Some guys in uniforms locked me in a room and started asking about an incident involving my good friend Lee Corso. Apparently Lee had a bit of a problem in the UNC press box bathroom at halftime and set off some vibrations which were strong enough to shatter glassware as far away as Charlotte.
They brought me in because Coach Corso said that earlier that day he had had some of my famous bean dip and that he ended up with a distended colon and was unable to work for three weeks. The interrogator then said he was from the Pentagon and that the Defense Department is researching the use of my bean dip as a weapon. They figure one barrel of my bean dip would be enough to clear the enemy out of two provinces in Afghanistan.
But I digress. In a dramatic WAC showdown, the University of Texas at Houston narrowly beat Air Force. Regular Houston and the Texas A&M Horns both won and moved up in the Southwest Conference standings. Western Virginia laid a hurting on Yukon. In a Saturday matchup of pro sports stars, the Cincinnati Bengals beat the St. Louisville Cardinals 41-10.
This whole mix and match approach with NFL teams, Canadian teams, and even baseball teams participating in college football has gone too far. I tuned in that bike racing channel last Thursday and instead of that cancer-ridden freak they were showing football.
It turned out that they were showing college football from the new University Football League. They had games being played by some new colleges specially created just to play football. So you had San Francisco College playing at Florida Atlantic and Florida Pacific's sister school, Florida Okefenokee. And Nevada-Las Vegas was hosting NYU.
Now NYU was one of the legendary programs of my youth, but they shut things down around 1930. Back then football didn't involve scholarships or ringers, you just had regular students playing. The most athletic people at NYU were theatre majors and they actually comprised most of the team.

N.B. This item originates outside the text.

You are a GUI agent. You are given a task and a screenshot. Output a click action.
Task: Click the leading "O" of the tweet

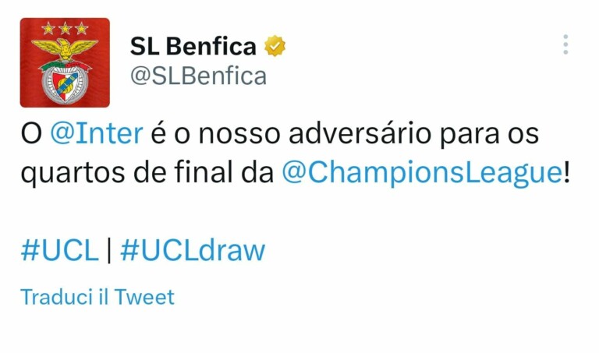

One of them, a guy named John, was a pretty good running back. Being a dancer he really knew how to stretch for the first downs. One day, in an unfortunate incident, he did the splits while being tackled. He landed on a sprinkler head, which ruptured him down there and out popped a small, less orange replica of the Syracuse mascot.
John, in great pain, told the sideline doctors that it was okay, how he was born with a 50% bonus in the gonad department so was now just like any other average male. He then passed out and spent three months in the hospital before recovering. His fellow actors, shocked at the severity of the injury, decided to play it safe and quit football. NYU's program went into a downward spiral from which it never recovered.
The story of John's medical condition inspired a latter-day filmmaker. That's why Steven Spielberg cast John's granddaughter Drew in the film "E.T. - The Extra Testicle". You see, the man named John who lost some of his potency went on to become famous two-balled actor John Barrymore.
And now you know the rest of the story.